**Source information:**
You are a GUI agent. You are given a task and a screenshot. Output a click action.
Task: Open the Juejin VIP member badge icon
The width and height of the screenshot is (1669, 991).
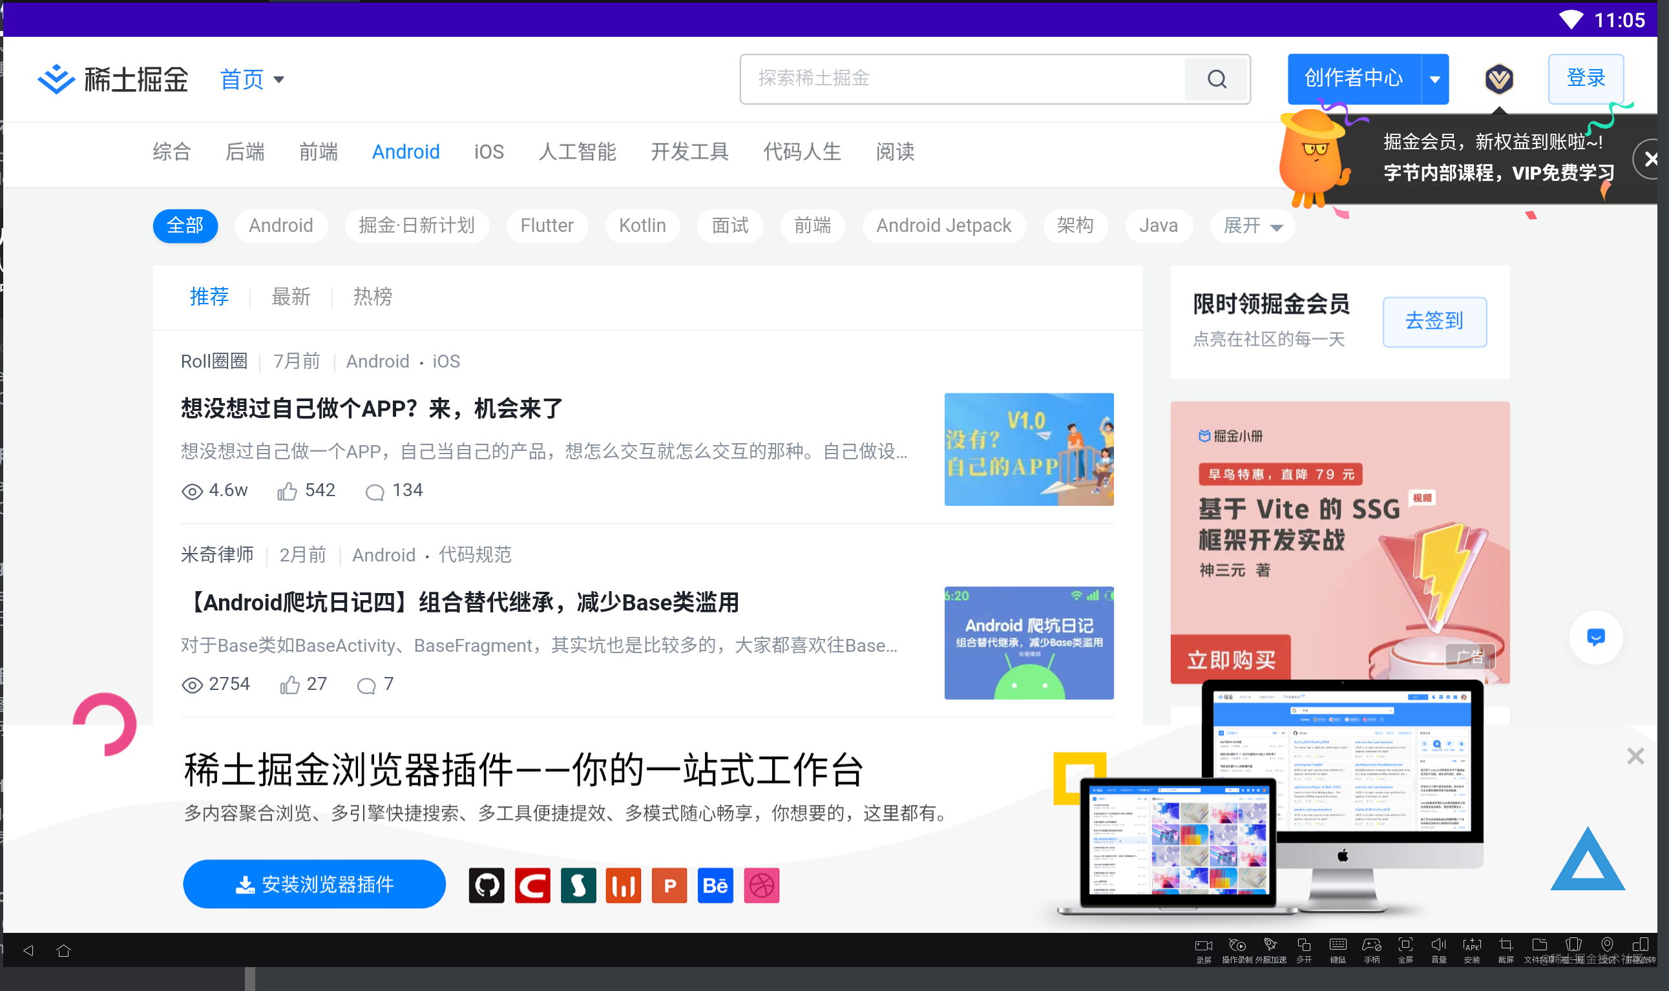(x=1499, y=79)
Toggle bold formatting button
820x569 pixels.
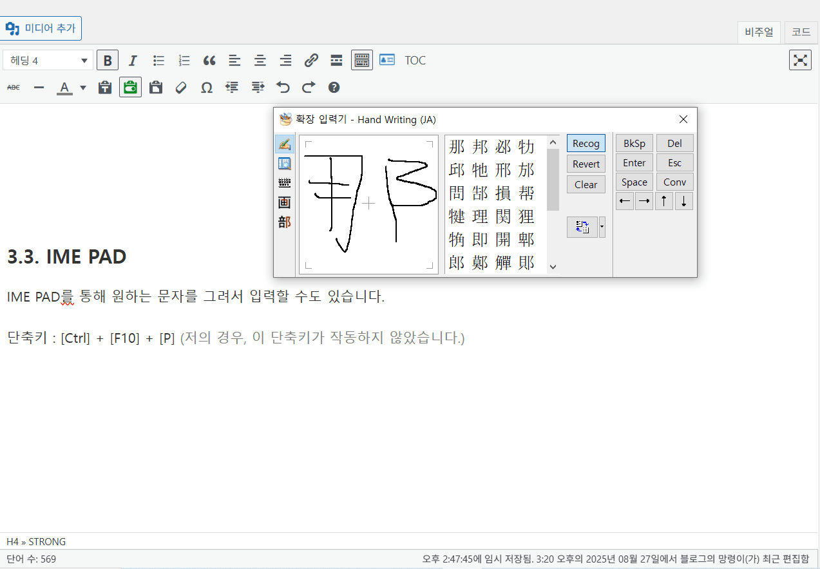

**Work to be completed:** Return every entry above word for word, leaving pictures out.

**Response for this exercise:**
You are a GUI agent. You are given a task and a screenshot. Output a click action.
Task: Open the Juejin VIP member badge icon
The width and height of the screenshot is (1669, 991).
(x=1499, y=79)
Toggle bold formatting button
820x569 pixels.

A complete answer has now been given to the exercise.